*Task item*. From the listing below, reproduce word for word the part that opens with the line containing "You are a computer-use agent." and closes with the line containing "Instruction: Open the"; reproduce nothing else.

*Supplied entries*.
※ ※ ※

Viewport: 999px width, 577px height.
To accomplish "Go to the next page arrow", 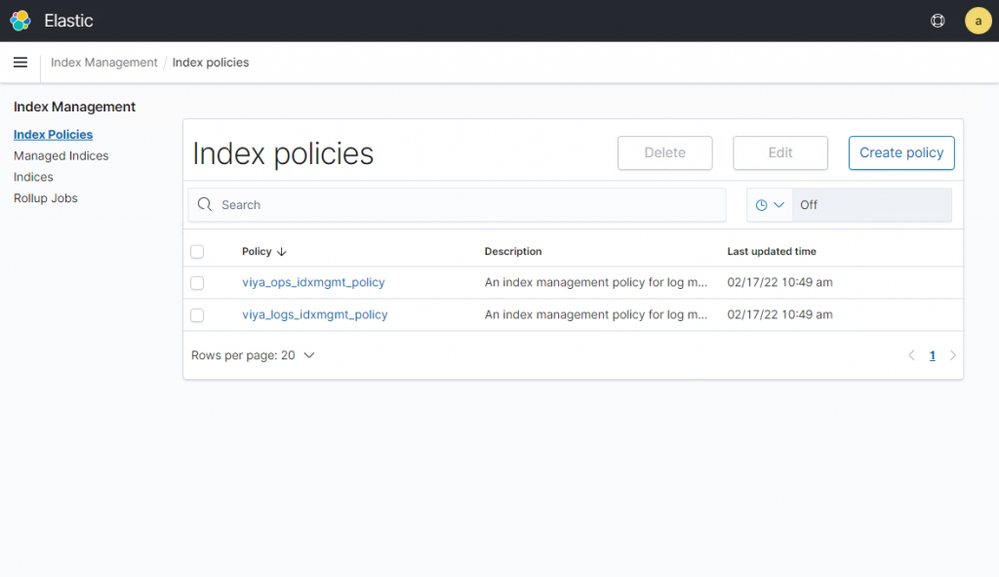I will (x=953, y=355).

※ ※ ※

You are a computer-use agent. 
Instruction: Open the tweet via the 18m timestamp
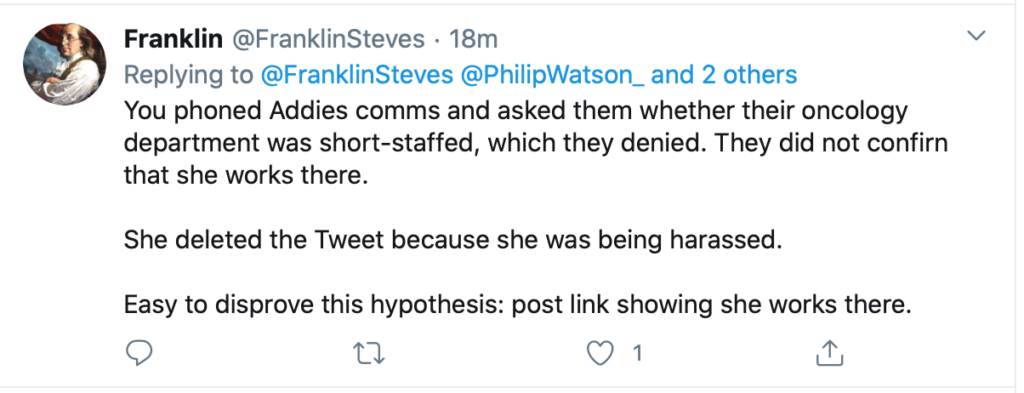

※ ※ ※

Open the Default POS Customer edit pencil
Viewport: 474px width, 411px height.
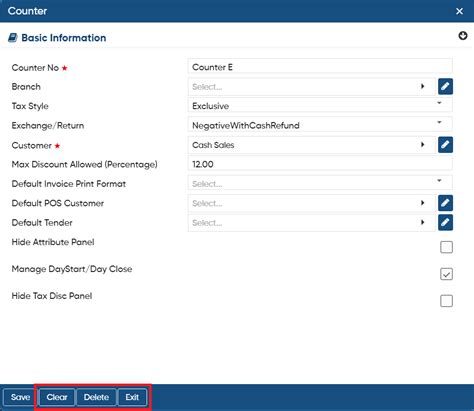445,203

※ ※ ※

*Your solution*.
You are a computer-use agent. 
Instruction: Open the tweet via the 18m timestamp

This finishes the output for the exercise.